# [EXTRACTED TEXT]
______________________________

Technical details can be found in the Bitcoin Wiki.
Which hashing functions do you support?
Currently, we only support SHA256. However, you might choose to hash a file first with a hashing algorithm of your choice and then with the SHA256 hashing function.
However, this has then to be taken into account when verifying a timestamp.
What data contains the webhook?
Create, Status and Webhook share the same object. This saves customers additional implementation work, as the requests or data only have to be understood once. The difference is that the webhook is only triggered as soon as a tamper-proof time stamp exists.
When is a webhook triggered?
The webhook is triggered as soon as the tamper-proof time stamp with the selected crypto currency has been created. In the next days we will also introduce an interface, which allows to start a webhook manually, because this will simplify the development work considerably. Simply check our documentation page from time to time.
It is possible to receive through the API the following data: Public key, Uncompressed Bitcoin address?
Since the timestamp procedures differ for individual cryptocurrencies, our response object looks like this for each crypto currency. In the case of Bitcoin, the uncompressed address is calculated using the Bitcoin Protocol. We do not currently provide an interface for this, as there are corresponding libraries for the most diverse programming languages, e.g. BitcoinJ for Java. The following examples show how simple the calculation is:
Calculation of an address
String uncompressedAddress = ECKey.fromPrivate(new BigInteger(pPrivateKeyHash,16)).decompress().toAddress(MainNetParams.get()).toString();
Calculation of public key
String publicKeyHex = ECKey.fromPrivate(new BigInteger(pPrivateKeyHash, 16)).decompress().getPublicKeyAsHex();
Why do I get a Cloudflare error?

______________________________

# [PROVIDED MATERIAL]
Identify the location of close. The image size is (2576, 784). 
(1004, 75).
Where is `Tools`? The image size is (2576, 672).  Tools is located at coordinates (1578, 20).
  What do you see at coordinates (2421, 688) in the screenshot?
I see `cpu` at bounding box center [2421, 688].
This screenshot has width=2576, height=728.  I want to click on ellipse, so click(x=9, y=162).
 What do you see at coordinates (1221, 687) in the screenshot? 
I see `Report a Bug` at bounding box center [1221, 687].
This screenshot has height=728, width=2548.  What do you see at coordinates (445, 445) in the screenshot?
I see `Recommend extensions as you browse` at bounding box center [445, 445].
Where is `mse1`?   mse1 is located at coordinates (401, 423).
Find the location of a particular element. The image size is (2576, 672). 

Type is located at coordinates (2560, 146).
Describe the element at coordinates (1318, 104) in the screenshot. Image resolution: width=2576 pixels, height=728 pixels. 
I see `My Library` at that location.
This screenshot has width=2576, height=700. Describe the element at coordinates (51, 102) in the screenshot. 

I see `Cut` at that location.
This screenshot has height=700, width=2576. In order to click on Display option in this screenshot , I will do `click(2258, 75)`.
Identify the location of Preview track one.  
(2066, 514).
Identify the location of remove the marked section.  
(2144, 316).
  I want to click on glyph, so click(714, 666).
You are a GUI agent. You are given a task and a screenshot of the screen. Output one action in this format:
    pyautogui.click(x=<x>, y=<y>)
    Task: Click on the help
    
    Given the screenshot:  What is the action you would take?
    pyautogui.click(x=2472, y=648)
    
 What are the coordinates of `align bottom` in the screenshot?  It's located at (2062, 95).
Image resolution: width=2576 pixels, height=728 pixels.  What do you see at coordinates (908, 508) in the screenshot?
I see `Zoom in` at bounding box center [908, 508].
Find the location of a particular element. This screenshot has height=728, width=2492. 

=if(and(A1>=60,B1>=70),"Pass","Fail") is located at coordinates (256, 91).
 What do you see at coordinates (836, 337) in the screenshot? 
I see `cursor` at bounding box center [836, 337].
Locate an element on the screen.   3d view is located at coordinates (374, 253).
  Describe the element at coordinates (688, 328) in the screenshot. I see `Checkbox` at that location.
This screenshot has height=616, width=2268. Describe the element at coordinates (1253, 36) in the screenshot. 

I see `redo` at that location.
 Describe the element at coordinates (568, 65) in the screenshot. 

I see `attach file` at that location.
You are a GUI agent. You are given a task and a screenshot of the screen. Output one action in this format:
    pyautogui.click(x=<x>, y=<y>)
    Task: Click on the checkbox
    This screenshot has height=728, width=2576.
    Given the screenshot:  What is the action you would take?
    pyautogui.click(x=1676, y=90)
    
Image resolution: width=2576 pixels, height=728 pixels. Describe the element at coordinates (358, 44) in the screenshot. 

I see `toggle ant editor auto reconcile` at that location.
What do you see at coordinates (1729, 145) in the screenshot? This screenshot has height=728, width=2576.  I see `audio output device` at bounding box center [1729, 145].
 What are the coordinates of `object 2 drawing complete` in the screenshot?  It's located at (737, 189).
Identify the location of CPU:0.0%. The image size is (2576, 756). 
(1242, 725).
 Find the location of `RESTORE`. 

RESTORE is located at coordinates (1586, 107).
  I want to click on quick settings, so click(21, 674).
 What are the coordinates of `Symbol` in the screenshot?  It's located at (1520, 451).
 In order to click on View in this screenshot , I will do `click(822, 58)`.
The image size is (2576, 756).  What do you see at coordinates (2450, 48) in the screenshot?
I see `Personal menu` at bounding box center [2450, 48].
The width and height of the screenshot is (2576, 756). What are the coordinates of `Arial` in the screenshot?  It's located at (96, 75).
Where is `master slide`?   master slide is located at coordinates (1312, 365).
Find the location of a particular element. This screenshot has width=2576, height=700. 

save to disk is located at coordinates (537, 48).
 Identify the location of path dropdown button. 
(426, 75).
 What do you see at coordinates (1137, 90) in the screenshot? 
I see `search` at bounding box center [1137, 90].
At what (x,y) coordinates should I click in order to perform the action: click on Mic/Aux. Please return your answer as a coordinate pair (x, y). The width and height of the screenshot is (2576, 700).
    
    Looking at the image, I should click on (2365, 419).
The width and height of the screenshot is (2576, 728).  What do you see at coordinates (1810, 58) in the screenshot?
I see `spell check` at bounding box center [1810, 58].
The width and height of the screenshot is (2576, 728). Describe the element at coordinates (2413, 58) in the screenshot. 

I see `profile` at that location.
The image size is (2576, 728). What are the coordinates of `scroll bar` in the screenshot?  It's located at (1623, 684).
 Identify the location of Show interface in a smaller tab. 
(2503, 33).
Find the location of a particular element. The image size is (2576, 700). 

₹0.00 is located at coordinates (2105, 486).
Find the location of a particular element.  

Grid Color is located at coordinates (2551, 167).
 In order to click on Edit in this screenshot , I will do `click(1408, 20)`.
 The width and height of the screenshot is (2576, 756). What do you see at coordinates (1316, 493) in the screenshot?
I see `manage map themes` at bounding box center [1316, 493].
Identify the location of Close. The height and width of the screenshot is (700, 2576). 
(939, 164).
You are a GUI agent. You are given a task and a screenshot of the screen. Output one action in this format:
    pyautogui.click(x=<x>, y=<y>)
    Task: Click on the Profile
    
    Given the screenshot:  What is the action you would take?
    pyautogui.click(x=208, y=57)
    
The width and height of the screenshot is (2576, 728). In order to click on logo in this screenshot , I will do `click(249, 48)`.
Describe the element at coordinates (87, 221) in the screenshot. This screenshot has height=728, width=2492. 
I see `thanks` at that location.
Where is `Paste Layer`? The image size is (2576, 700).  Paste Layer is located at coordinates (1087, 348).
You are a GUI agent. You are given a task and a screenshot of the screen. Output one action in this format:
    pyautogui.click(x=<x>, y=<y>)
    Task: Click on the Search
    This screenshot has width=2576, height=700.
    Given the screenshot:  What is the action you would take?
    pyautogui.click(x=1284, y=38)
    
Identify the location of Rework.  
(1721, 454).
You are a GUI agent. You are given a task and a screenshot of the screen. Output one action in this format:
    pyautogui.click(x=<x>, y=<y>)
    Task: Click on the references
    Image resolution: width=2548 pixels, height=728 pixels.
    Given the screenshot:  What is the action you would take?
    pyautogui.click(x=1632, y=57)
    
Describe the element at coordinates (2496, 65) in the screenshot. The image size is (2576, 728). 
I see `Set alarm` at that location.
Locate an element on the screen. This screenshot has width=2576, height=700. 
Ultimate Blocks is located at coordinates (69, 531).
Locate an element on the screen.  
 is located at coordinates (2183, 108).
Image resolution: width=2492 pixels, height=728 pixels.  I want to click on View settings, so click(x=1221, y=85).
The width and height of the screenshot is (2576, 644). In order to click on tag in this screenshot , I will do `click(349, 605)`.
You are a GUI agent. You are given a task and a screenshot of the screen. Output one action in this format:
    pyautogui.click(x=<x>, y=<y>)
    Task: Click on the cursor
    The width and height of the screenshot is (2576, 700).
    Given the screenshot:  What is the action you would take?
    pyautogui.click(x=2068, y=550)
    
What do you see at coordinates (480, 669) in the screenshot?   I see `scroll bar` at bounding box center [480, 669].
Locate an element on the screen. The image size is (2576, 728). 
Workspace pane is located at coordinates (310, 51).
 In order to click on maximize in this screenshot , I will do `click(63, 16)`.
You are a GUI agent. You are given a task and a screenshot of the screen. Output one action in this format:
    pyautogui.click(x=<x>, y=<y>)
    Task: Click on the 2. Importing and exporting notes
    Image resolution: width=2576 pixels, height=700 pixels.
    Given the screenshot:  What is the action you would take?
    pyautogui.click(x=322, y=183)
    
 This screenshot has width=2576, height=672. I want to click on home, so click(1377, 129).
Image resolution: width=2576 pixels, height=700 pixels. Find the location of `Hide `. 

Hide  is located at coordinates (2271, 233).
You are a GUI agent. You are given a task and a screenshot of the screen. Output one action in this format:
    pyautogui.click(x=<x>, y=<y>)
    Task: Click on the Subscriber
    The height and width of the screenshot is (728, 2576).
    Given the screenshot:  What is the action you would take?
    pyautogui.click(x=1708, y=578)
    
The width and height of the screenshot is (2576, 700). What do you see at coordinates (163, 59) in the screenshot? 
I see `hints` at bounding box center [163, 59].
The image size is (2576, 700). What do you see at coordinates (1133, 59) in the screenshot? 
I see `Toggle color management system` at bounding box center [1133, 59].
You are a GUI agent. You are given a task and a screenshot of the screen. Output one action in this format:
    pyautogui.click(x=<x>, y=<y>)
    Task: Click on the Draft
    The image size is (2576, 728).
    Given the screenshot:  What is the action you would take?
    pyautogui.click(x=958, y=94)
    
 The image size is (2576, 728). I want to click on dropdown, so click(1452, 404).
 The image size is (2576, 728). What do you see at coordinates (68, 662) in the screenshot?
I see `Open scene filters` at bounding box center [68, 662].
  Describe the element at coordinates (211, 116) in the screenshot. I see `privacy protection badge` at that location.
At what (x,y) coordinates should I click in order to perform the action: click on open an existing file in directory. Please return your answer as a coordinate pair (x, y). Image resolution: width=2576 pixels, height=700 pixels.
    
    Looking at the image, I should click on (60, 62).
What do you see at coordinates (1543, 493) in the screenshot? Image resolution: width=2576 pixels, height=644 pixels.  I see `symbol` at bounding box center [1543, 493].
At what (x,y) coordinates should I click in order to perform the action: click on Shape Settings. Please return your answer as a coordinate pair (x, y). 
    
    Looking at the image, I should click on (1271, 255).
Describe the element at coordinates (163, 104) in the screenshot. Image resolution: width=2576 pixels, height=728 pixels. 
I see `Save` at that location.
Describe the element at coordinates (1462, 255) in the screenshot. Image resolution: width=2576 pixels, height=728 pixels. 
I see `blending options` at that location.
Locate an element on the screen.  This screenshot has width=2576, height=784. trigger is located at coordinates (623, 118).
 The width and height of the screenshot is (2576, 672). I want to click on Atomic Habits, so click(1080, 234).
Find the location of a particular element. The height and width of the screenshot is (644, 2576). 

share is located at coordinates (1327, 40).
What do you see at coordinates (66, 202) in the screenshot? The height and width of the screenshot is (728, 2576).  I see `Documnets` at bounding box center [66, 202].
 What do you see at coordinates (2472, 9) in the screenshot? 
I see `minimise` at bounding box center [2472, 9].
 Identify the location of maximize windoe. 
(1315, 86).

______________________________

# [WHAT THIS EXERCISE ASKS]
A - Can you copy from the timestamping FAQ, unchanged, the part that opens with the words containing "However, this has" and closes with "a webhook triggered?"?
B - Answer these questions from the timestamping FAQ:
(i) Which hashing function is currently supported?
(ii) When is the webhook triggered?
(iii) Which library is named as an example for Java?

# [ANSWERS TO THIS EXERCISE]
A -
However, this has then to be taken into account when verifying a timestamp.
What data contains the webhook?
Create, Status and Webhook share the same object. This saves customers additional implementation work, as the requests or data only have to be understood once. The difference is that the webhook is only triggered as soon as a tamper-proof time stamp exists.
When is a webhook triggered?

B -
(i) SHA256.
(ii) As soon as the tamper-proof time stamp with the selected crypto currency has been created.
(iii) BitcoinJ.